## Brano selezionato
Un'apparente svolta si verificava il 7 maggio, quando Vladimir Putin, dopo aver ricevuto a Mosca il presidente svizzero di turno dell'OSCE, Didier Burkhalter, annunciava di aver richiesto ai secessionisti il rinvio del referendum separatista fissato per l'11 maggio, e di aver disposto il ritiro delle truppe russe dal confine con l'Ucraina: questi profili distensivi erano però ben presto, nella stessa giornata, rimessi in discussione dai separatisti filorussi dell'Ucraina, che rifiutavano di rinviare il referendum indipendentista. Del resto Kiev aveva già chiarito che la propria offensiva militare nel sud-est del paese sarebbe proseguita indipendentemente dal possibile rinvio della consultazione, e certamente non pensava ai gruppi armati filorussi quali interlocutori, nel lanciare l'iniziativa di una tavola rotonda di unità nazionale con le forze politiche di tutte le regioni (9 maggio). In tal modo ciò che sicuramente proseguiva erano le violenze, con più di venti morti provocati da ripetute sparatorie tra opposte fazioni a Mariupol (due giorni dopo nei pressi della città veniva rinvenuto il cadavere – impiccato - del capo locale della polizia).

L'11 maggio si aprivano le urne per i referendum separatisti nelle regioni dell'Ucraina orientale di Donetsk e Lugansk che segnavano il previsto plebiscito a favore dell'indipendenza sia a Donetsk che a Lugansk. Peraltro la netta vittoria delle istanze filorusse non riscontrava unanimità di intenti, poiché mentre a Donetsk prevaleva un orientamento indipendentista, con l'esplicita richiesta di annessione a Mosca, a Lugansk si preferiva puntare su un federalismo assai accentuato, ma nel quadro della permanenza nell'Ucraina. Tuttavia i leader di entrambe le regioni separatiste escludevano la partecipazione alle elezioni presidenziali ucraine del 25 maggio, mentre dal canto suo il presidente ad interim dell'Ucraina Turcinov escludeva ogni possibilità di dialogo con le forze ribelli e separatiste, definendo i due referendum alla stregua di una farsa.

Intanto l'Unione europea deliberava il 12 maggio nuove sanzioni nei confronti di esponenti russi, che portavano il numero delle persone colpite da divieto di viaggio e congelamento dei beni detenuti in territorio europeo da 48 a 61: inoltre, le sanzioni colpivano per la prima volta anche il livello delle persone giuridiche, mettendo nel mirino due società situate in Crimea, la cui proprietà, secondo le autorità europee, era stata trasferita in violazione della legge ucraina. A parziale sostegno dell'Ucraina andavano due accordi firmati durante la visita di Iatseniuk a Bruxelles del 13 maggio, per un totale di 1,3 miliardi di euro, che la commissione UE esplicitamente sosteneva poter essere utilizzati anche per il parziale rimborso dei debiti energetici contratti con la Russia.

## Obiettivo dell'esercizio
Indica su quale orientamento si preferiva puntare a Lugansk secondo il brano sulla crisi in Ucraina. Le voci riportate di seguito costituiscono un materiale a sé, distinto dal brano.

## Contenuto del dataset
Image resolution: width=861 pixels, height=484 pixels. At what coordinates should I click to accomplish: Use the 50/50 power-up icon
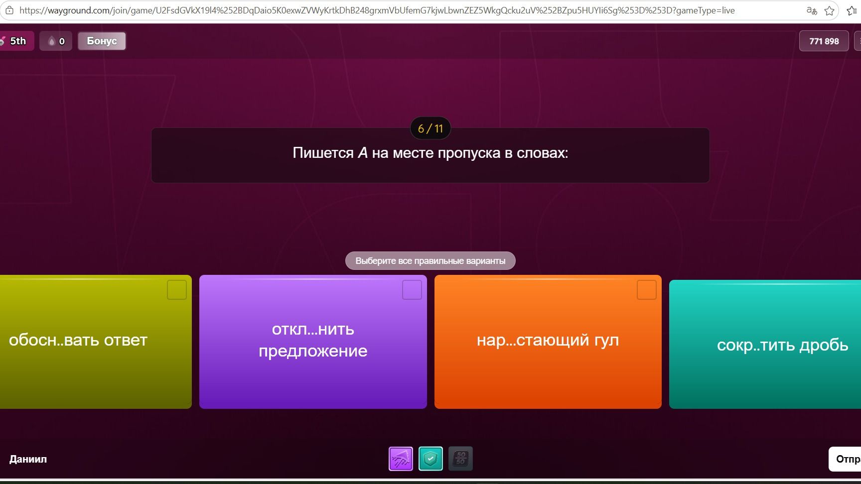pos(460,459)
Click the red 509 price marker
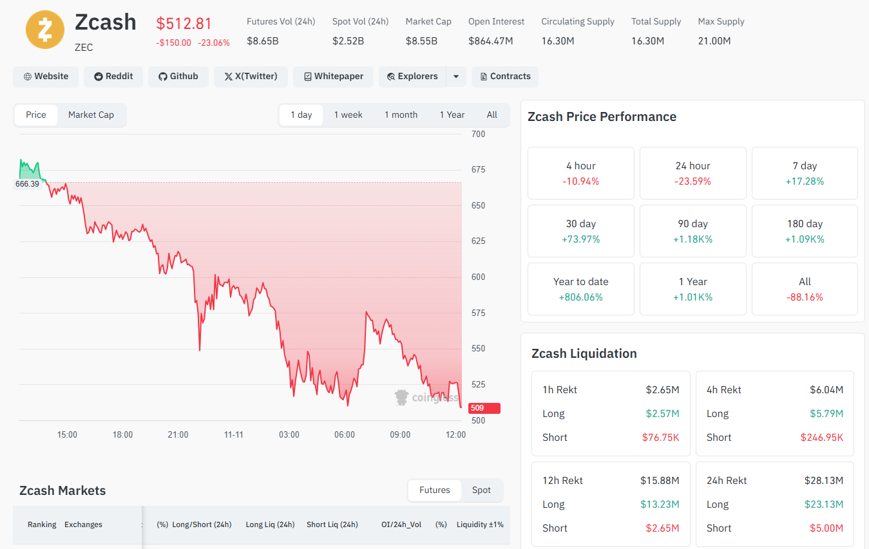Screen dimensions: 869x549 click(x=484, y=408)
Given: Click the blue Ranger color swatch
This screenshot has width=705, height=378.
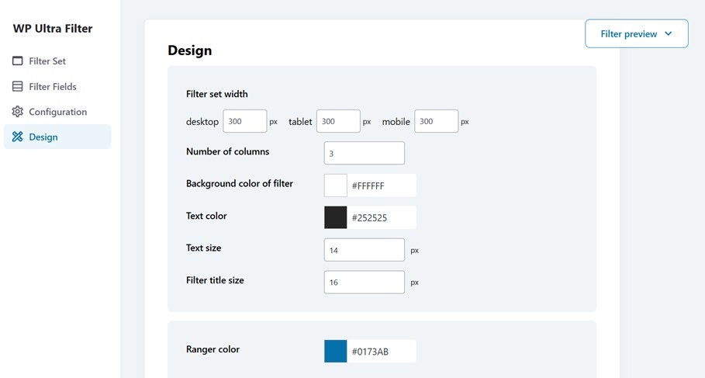Looking at the screenshot, I should tap(335, 351).
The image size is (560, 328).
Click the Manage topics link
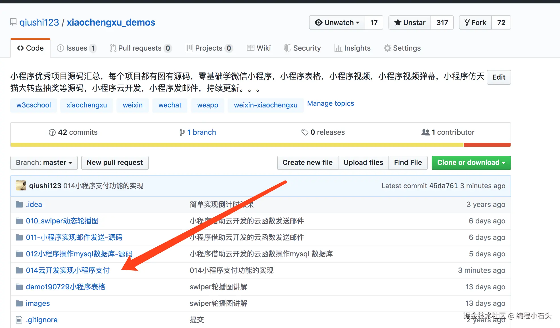coord(331,103)
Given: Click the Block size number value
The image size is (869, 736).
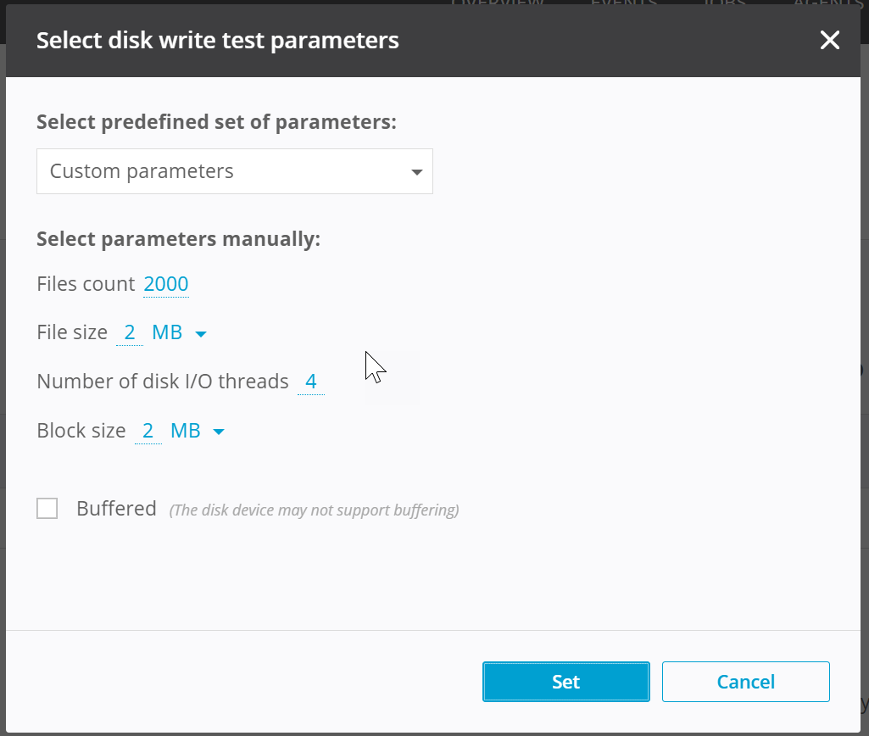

## Soluzione dell'esercizio
Su un federalismo assai accentuato, ma nel quadro della permanenza nell'Ucraina.